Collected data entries
____

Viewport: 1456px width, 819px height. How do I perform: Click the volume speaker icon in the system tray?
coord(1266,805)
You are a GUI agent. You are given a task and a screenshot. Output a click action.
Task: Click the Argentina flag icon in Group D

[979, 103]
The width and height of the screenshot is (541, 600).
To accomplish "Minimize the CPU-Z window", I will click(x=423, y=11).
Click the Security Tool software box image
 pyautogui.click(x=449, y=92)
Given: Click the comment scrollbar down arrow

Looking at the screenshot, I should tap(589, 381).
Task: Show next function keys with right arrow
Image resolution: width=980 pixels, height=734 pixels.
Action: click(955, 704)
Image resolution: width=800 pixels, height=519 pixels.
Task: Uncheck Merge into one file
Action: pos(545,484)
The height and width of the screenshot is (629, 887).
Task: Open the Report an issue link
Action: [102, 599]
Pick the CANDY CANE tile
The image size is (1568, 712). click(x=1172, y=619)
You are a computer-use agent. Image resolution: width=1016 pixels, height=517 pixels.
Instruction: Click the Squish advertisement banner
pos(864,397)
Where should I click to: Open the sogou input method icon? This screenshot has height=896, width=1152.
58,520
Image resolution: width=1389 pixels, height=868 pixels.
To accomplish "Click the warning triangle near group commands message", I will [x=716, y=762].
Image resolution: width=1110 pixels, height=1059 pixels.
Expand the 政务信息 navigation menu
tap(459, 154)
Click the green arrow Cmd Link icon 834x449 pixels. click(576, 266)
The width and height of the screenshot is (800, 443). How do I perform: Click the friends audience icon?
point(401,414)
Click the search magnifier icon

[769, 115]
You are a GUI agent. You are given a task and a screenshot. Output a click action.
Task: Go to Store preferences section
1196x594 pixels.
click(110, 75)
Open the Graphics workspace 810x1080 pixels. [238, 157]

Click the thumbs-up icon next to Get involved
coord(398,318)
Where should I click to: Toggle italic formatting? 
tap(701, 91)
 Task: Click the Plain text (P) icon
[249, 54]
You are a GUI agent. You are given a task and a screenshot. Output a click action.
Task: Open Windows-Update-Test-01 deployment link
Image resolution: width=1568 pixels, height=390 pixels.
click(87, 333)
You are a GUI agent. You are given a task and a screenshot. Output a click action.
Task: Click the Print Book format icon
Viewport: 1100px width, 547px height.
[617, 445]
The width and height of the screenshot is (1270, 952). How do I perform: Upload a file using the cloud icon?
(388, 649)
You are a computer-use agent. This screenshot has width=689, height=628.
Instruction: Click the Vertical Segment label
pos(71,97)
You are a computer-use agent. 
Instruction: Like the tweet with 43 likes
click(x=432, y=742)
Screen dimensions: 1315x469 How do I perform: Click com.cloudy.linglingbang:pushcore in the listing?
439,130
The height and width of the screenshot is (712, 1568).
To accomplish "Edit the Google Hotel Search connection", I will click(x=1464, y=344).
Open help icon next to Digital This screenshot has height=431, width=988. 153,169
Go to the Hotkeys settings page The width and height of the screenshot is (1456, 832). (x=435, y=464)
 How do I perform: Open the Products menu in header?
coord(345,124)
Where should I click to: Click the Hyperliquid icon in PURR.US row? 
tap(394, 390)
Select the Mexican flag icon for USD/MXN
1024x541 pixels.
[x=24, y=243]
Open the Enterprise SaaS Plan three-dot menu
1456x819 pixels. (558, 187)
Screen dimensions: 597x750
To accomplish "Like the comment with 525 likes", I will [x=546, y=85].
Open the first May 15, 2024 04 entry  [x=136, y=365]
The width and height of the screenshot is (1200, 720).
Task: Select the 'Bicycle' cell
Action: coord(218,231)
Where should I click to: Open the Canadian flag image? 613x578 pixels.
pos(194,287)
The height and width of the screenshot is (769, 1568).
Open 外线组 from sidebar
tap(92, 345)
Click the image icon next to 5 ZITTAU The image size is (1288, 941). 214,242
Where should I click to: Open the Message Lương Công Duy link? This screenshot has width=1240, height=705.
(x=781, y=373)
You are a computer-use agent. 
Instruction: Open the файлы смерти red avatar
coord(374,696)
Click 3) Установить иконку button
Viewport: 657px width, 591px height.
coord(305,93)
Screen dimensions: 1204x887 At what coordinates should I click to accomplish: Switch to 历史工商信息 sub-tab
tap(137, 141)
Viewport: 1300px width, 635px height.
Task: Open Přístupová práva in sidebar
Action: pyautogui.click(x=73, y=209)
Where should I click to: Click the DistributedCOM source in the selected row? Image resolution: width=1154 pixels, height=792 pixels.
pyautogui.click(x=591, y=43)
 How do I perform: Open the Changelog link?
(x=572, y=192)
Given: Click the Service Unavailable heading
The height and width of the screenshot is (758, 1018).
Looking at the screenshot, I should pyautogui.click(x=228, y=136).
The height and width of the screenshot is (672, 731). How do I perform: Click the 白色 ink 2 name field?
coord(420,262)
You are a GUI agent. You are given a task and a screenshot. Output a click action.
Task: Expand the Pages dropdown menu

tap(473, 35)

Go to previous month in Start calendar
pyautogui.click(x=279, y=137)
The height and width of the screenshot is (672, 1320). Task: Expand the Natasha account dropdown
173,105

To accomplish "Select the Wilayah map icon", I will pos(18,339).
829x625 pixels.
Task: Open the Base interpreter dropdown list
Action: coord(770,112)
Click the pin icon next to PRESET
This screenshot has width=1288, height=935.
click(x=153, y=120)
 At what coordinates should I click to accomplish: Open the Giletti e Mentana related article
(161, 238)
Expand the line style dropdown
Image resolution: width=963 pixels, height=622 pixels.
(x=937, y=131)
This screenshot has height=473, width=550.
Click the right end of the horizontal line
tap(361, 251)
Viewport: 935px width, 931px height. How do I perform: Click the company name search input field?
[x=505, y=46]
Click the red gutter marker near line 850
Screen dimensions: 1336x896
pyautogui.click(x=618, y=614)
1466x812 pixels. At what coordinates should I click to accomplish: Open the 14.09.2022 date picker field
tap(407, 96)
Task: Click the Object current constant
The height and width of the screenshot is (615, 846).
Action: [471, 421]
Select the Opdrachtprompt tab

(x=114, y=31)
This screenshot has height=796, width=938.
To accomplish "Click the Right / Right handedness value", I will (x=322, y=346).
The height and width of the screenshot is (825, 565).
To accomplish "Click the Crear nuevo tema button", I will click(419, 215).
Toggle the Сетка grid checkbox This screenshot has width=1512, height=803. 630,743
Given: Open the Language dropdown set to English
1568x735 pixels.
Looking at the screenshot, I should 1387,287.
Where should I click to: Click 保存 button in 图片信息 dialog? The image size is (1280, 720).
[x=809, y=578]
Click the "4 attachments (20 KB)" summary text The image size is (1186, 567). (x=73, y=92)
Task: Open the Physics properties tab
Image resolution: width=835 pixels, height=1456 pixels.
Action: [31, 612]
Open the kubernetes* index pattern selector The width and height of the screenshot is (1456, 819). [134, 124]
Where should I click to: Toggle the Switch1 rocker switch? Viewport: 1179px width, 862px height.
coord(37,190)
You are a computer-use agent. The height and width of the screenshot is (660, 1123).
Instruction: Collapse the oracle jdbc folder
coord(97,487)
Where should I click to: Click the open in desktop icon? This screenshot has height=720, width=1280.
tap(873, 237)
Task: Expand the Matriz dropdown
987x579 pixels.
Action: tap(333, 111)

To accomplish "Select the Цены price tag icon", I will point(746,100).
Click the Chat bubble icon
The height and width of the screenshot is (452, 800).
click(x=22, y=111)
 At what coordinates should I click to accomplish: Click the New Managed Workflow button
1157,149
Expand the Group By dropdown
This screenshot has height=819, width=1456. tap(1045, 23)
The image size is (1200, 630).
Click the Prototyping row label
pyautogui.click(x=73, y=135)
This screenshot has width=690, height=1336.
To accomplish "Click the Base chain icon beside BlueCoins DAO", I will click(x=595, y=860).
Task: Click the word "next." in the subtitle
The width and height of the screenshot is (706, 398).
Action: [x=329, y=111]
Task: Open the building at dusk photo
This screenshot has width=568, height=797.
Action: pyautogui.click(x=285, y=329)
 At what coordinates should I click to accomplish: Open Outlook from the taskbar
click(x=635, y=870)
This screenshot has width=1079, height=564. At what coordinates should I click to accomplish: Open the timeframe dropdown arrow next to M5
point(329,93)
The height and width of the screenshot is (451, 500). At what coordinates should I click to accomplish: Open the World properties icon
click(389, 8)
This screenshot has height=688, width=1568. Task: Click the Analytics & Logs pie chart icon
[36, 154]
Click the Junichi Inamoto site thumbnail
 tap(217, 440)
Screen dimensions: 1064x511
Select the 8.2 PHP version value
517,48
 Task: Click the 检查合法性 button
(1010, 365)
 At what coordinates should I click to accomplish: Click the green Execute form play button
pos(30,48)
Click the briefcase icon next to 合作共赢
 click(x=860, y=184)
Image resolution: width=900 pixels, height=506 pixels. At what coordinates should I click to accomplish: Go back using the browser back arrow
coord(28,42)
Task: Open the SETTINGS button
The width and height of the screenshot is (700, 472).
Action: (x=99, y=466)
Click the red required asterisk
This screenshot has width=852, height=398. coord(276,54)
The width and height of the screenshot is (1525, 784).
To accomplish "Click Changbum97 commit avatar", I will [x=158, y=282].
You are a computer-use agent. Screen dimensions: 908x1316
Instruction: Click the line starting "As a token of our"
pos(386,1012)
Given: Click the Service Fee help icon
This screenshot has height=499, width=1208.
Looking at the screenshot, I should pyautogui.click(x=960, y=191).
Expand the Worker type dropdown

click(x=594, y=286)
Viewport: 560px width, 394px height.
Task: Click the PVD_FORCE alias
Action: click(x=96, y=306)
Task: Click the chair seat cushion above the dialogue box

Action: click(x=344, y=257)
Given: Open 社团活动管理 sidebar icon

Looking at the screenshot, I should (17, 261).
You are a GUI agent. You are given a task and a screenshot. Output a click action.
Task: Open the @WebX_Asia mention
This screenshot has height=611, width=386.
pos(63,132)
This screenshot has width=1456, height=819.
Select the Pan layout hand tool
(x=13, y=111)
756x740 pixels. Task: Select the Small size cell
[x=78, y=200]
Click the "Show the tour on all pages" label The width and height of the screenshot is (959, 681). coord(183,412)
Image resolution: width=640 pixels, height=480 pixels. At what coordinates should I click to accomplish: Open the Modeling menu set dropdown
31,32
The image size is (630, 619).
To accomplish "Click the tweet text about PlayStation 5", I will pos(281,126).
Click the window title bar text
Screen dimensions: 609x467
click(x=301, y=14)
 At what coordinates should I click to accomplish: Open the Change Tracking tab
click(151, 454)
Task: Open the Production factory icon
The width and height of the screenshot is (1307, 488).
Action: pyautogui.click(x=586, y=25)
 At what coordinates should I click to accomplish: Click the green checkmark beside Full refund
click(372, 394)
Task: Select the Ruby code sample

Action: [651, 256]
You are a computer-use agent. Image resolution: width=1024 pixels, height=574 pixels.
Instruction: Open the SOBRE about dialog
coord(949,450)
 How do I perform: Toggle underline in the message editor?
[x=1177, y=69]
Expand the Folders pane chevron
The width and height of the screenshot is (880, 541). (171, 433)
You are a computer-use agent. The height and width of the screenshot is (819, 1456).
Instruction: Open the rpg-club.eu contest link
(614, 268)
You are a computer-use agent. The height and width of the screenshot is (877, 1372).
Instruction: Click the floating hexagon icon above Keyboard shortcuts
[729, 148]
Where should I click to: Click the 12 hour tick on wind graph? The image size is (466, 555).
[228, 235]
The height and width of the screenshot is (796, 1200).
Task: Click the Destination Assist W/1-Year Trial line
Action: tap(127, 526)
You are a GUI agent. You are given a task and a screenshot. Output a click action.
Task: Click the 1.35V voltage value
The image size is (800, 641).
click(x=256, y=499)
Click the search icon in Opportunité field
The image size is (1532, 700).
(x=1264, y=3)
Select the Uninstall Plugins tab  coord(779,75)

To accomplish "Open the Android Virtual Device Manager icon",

____

* [What to work on] Count the lines above that contain the string "dimensions", with case counting. Give only the number.

* [Expected output] 7